Bipolar bozukluktan muzdarip kişilerin otoimmün sorunları olduğu ve vücutlarındaki bağışıklık “belirteçlerinin” sağlıklı bireylere kıyasla farklı olduğu görülmektedir. Bu “belirteçlerden” ikisi çinko ve neopterin kan seviyeleridir ve her ikisi de bipolar bozuklukta yükselir. Kadınların kanlarında daha yüksek çinko seviyeleri olduğunda, daha şiddetli depresyon atakları geçirmişlerdir. Öte yandan, erkeklerde yüksek neopterin seviyeleri daha şiddetli manik atak geçirmelerine neden olmuştur. Bununla birlikte, kadınlarda yüksek neopterin ve erkeklerde yüksek çinko seviyeleri diğer cinsiyette olduğu gibi aynı etkiye sahip değildi. Bu aslında bağışıklık sisteminin kadınlarda ve erkeklerde farklı şekillerde bozulduğu anlamına gelmektedir.

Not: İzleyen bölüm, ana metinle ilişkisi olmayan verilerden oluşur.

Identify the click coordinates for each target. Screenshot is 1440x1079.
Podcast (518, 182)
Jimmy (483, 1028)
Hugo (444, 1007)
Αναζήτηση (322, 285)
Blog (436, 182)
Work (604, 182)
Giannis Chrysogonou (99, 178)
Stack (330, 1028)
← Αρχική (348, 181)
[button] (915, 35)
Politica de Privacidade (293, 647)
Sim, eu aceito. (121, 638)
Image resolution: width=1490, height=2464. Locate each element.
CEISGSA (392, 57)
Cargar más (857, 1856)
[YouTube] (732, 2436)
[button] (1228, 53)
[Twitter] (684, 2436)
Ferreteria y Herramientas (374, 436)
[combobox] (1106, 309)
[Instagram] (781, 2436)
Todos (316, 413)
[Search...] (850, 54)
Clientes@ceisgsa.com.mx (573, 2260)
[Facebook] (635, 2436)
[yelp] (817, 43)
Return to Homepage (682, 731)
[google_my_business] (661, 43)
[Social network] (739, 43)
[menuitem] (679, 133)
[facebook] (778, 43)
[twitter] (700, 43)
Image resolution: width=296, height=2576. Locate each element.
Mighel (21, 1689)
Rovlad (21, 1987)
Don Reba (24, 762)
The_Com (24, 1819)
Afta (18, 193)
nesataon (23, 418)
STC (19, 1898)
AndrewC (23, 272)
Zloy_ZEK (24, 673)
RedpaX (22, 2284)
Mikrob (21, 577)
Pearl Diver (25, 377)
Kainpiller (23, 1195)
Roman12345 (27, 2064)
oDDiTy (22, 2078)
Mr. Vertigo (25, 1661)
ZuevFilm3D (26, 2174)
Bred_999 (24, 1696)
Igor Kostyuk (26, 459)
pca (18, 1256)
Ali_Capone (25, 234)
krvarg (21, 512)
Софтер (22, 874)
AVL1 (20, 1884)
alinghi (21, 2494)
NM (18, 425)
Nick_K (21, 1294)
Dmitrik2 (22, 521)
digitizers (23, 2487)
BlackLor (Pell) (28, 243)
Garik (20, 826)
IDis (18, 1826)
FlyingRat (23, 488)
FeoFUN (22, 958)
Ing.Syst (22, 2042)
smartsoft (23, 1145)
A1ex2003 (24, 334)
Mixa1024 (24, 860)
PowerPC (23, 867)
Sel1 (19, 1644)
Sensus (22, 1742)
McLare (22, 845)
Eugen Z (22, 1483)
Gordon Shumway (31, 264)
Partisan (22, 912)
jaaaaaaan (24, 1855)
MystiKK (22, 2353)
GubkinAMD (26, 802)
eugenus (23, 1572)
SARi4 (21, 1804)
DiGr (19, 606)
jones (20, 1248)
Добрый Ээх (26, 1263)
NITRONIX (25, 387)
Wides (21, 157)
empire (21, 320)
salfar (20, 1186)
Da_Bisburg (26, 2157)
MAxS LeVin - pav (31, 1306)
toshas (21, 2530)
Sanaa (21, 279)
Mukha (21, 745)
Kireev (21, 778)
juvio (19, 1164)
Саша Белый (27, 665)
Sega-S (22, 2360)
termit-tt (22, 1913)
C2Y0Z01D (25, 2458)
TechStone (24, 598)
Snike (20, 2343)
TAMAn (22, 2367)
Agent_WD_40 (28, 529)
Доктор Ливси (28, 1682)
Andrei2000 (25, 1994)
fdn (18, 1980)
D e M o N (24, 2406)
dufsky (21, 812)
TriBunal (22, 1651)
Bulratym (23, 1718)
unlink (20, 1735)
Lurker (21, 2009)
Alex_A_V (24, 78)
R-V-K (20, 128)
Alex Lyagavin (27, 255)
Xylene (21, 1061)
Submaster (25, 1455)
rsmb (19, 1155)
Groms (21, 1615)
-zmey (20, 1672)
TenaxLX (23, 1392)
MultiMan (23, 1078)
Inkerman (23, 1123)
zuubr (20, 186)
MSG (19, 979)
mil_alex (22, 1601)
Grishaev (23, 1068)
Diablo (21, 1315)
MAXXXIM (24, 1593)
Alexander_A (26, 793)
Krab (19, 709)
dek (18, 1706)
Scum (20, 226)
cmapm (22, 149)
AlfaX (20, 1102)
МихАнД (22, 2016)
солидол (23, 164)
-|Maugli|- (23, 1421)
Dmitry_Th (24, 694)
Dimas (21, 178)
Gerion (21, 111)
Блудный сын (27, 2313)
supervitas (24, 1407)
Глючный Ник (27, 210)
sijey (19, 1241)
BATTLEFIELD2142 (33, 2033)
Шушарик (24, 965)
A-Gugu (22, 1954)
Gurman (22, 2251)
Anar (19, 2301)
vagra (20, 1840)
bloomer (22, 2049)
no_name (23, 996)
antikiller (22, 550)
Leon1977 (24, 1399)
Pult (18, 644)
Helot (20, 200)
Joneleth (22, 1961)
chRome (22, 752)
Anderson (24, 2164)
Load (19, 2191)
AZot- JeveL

Bipolar bozuklukta kadınlar depresif ataklara erkeklerden daha yatkındır ve bu bulgu her iki cinsiyetin daha etkili bir şekilde tedavi edilmesine yardımcı olabilir. Şu anda, her iki cinsiyet de bu bozukluk için aynı ilaç tedavisine sahiptir, ancak bu yeni araştırma bunun her zaman etkili olmayabileceğini göstermektedir. Bireysel ve kişiselleştirilmiş tedavi önemlidir çünkü her kişi ilaca farklı tepki verir ve genellikle semptomlarla başa çıkmak için farklı ilaçların bir kombinasyonu gerekir. Erkeklerin ve kadınların vücut ve beyin kimyalarının nasıl farklılık gösterdiğini bilmek, gelecekte daha iyi ilaçların geliştirilmesine yardımcı olabilir.